Deutsche Unternehmen in der Dauerkrise – Aussicht auf Aufschwung bleibt fern
Die deutsche Wirtschaft steht weiterhin vor großen Herausforderungen, wie eine aktuelle Konjunkturumfrage des Instituts der deutschen Wirtschaft (IW) Köln zeigt. Besonders besorgniserregend sind die Beschäftigungspläne: Rund 36 Prozent der Unternehmen planen im nächsten Jahr Stellenstreichungen, während lediglich 18 Prozent neue Positionen schaffen wollen. Insbesondere in der Industrie zeichnet sich ein düsteres Bild ab. Laut der Befragung beabsichtigen 41 Prozent der beteiligten Industrieunternehmen, die Belegschaft zu reduzieren. Nur eine von sieben dieser Firmen plant die Schaffung neuer Arbeitsplätze.
Diese Umfragedaten deuten auf eine anhaltende Lethargie hin, ohne dass ein mutiger Stimmungsumschwung oder eine Konjunkturerholung in Sicht scheint. Nach zwei Jahren ohne Wachstum rechnet die Bundesregierung für das laufende Jahr nur mit minimalen Zuwächsen, nachdem das Bruttoinlandsprodukt (BIP) im Frühjahr zurückgegangen und im dritten Quartal stagniert ist. Ein BIP-Wachstum von 1,3 Prozent wird für das kommende Jahr erwartet, unterstützt durch massive staatliche Investitionen in Infrastruktur, Klima und Verteidigung. Wirtschaftsverbände fordern jedoch umfassende Strukturreformen angesichts hoher Energie- und Steuerkosten sowie steigender Sozialabgaben.
Die langfristigen Geschäftsaussichten bleiben trübe. Obwohl ein Viertel der Unternehmen für das Jahr 2026 mit einer gesteigerten Produktion oder Geschäftstätigkeit rechnet, erwarten fast ein Drittel einen Rückgang. Besonders die Industrie leidet unter Handelskonflikten und geopolitischen Spannungen, die die globale Wirtschaft belasten.

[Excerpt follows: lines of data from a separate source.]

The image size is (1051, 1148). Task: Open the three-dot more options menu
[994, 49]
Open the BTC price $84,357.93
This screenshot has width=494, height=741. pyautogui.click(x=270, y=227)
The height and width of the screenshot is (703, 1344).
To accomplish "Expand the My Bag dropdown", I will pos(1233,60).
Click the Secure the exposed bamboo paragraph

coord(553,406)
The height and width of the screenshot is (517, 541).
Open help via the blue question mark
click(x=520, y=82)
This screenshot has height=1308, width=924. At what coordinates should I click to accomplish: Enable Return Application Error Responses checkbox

Hohe Energiepreise und Regulierungskosten schwächen zusätzlich die Wettbewerbsfähigkeit, während privatwirtschaftliche Dienstleister ebenfalls pessimistisch in die Zukunft blicken. Nur die Bauwirtschaft zeigt Anzeichen einer Erholung.
Auch die Investitionsbereitschaft leidet unter der Dauerkrise. Im kommenden Jahr planen 33 Prozent der Firmen geringere Investitionsausgaben, während nur 23 Prozent diese erhöhen wollen. Die andauernde Investitionskrise in der deutschen Industrie könnte somit die industrielle Basis noch stärker unter Druck setzen, trotz steuerlicher Entlastungen, die Investitionen fördern sollen.